更新時間:2024年07月12日  作者:煦汌  分類: 言情 | 現代言情 | 婚戀情緣 | 煦汌 | 三萬買房 | 小鎮養老 



喝完甜湯又坐著聊了一小會兒,柳南山問他們晚飯想吃什么。

其實剛剛甜湯捧手里的時候,四人就已經覺得自己餓了。

這一天下來就只吃了一頓早中飯,路上又一直在關注網絡上的動向,也沒覺著餓,更沒想起來下車去買點吃的,這會兒一碗半的甜湯下肚只覺得更餓了。

天也冷,就想吃點帶湯湯水水的,柳望雪把從櫥柜里找到的小零食拿出來分給大家先墊墊,提議道:“要不煮點湯面吧?這個做起來快。”

許青松他們仨撕著零食的包裝袋點頭附和,確實是餓了,怎么快怎么來。

顧雪蘭一看他們的模樣就懂了,站起來去拿圍裙,笑著說:“正好上午熬了大骨湯,那就煮個骨湯肉絲面吧,再撒把青菜進去。
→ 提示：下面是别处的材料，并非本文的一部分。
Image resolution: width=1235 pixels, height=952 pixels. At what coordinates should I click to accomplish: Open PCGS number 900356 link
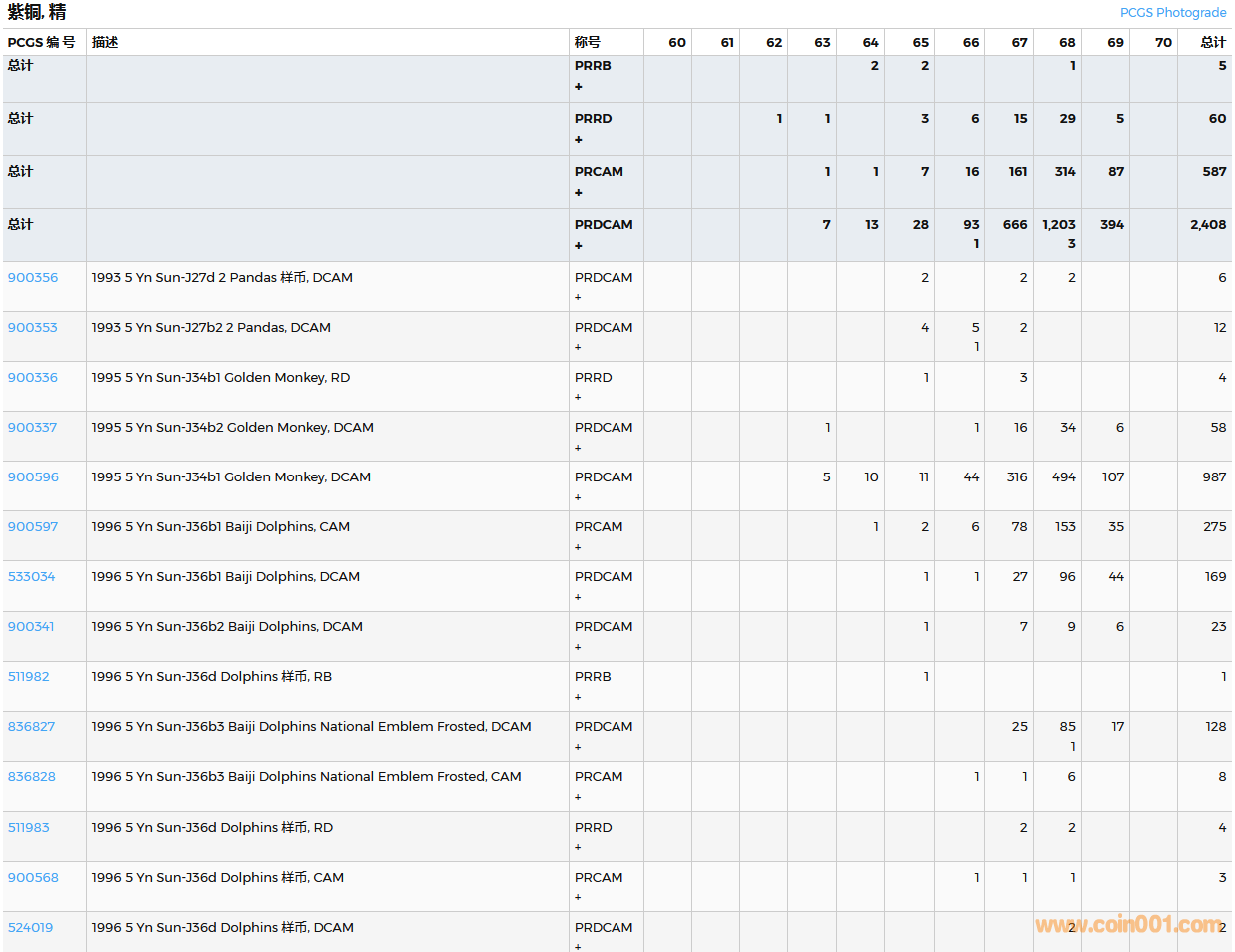pyautogui.click(x=33, y=278)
”

這個好啊!柳望雪覺得自己一下子就饞了,立馬舉手:“媽,我和青松還要荷包蛋,要邊緣煎得焦焦脆脆的那種!”

許青松轉頭看著柳望雪笑,把剝好的開心果塞她手里,對顧雪蘭道:“謝謝阿姨!”

文熙也跟著舉手:“阿姨,我也要!”

杜云凱:“還有我,麻煩阿姨了!”

“行,都有!”顧雪蘭轉身朝冰箱走,去拿食材。

柳南山已經把碗收好放進了水槽里,對顧雪蘭說:“那行,你做飯,我去把最后一點衛生弄完。”

他往外走,許青松還是起身跟上了:“叔,我跟你一起,人多干得快。”

杜云凱也跟著一起過去了,正好看看裝修完是什么樣子。

也就剩樓下大客廳和臥室的地沒拖,三人三個拖把,很快就做完了,柳南山又帶著他們倆去樓上樓下看了一遍。二樓的陽光房里原先那些家具都已經重新擺進來了。

杜云凱看著可開心:“明天要是晴天的話,就過來喝個下午茶。”

許青松道:“不是我要掃興,預報最近幾天不是雨就是雪。”

杜云凱嘴角拉直了。

柳南山哈哈大笑:“沒關系的嘛,想來隨時都能來管他什么天氣,要是嫌冷,我明天放個小太陽進來。正好你們阿姨昨天去鎮上超市,見著熱風扇打折,就買了一個回來。”

話音落,就聽柳望雪站在廚房門口喊他們,面煮好了,吃開飯。

下樓的時候許青松還在想,陽光房視野那么好,在里面喝著茶,無論是聽雨還是看雪都特別浪漫,他是真的不希望杜云凱過來,他只想和柳望雪一起,二人世界嘛。

湯面盛好端上桌,還有一盤煎得金黃的荷包蛋,而后顧雪蘭又去盛了兩碟小菜淋上香油端過來,一碟是香辣口腌蘿卜,一碟是酸酸香香醋泡花生。

柳望雪夾了根蘿卜條配著面一起吃,微微辣的口感,又香又脆,吃完一根還想第二根。

許青松他們仨也都說好吃,一人夾兩根,碟子里很快就沒了。

顧雪蘭見他們都喜歡吃,就又去拌了一碟端過來。

柳望雪問:“媽,這個你什么時候做的?手藝進步很多哦!”

這種小菜她們家一般都是柳南山做,顧雪蘭也會,但是做出來的味道沒有柳南山的好。柳南山的手藝柳望雪是從小吃到大的,是不是她爸做的她一口就能嘗出來。

今天這腌蘿卜顯然不是爸爸的味道,但是又比媽媽做的味道好上不少,柳望雪就以為是顧雪蘭手藝進步了。

柳南山聽了就笑。

“哪是啊,”顧雪蘭夾了一顆花生,也笑,說,“你爸的手藝我是學不來了,這蘿卜干是慶磊媽做的,醋泡花生是華宇他爸做的。吃過午飯那會兒,慶鑫和慶磊兄弟倆過來了,還有向榮,他們給送的。”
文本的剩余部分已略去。